Si chiude con un’assoluzione con formula piena il processo a carico di un commerciante sammarinese di 50 anni. L’uomo era accusato di aver nascosto al fisco oltre due milioni di euro, ma l’intera indagine è crollata quando è emerso che la prova principale era un falso documento creato per gioco da alcuni suoi amici.
La vicenda ha avuto origine nel 2017. Durante una perquisizione domiciliare, eseguita dalla Guardia di Finanza per un’inchiesta su contrabbando di carburante, fu scoperta sul telefono dell’uomo un’immagine che appariva come un estratto conto bancario elvetico con un saldo a sette cifre.
Per la Procura di Rimini, quel file fu considerato l’elemento chiave per sostenere l’accusa di omessa dichiarazione di redditi per l’anno 2016. Sulla base di questa ipotesi, era stata formulata una richiesta di condanna a quattro anni di carcere.

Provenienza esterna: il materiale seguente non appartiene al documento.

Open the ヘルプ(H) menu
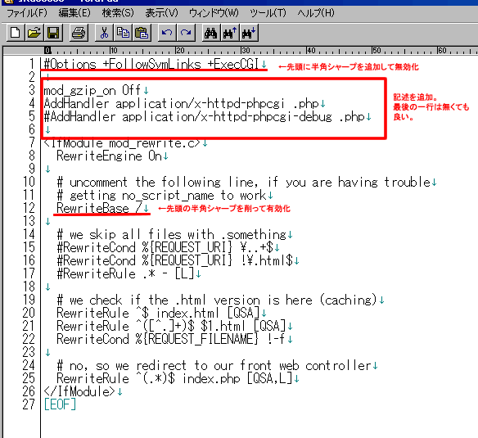478x438 pixels. [x=316, y=13]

Già nel 2018, l’imprenditore aveva subito pesanti conseguenze, con il sequestro preventivo dei conti correnti e della sua automobile.
Di parere opposto la difesa, rappresentata dall’avvocato Paolo Ghiselli. Il legale ha dimostrato in aula la natura fittizia del documento, spiegando che si trattava di una burla organizzata da alcuni conoscenti dell’imputato. Un punto debole dell’accusa, evidenziato dalla difesa, è stata la mancata attivazione di una rogatoria internazionale, procedura che avrebbe potuto accertare in modo definitivo l’inesistenza di tale deposito bancario.
Il Tribunale di Rimini ha quindi accolto pienamente la tesi difensiva, decretando l’assoluzione dell’imprenditore. La sentenza mette fine a un lungo percorso giudiziario scaturito da un’indagine che, come emerso in dibattimento, si fondava su un presupposto investigativo errato.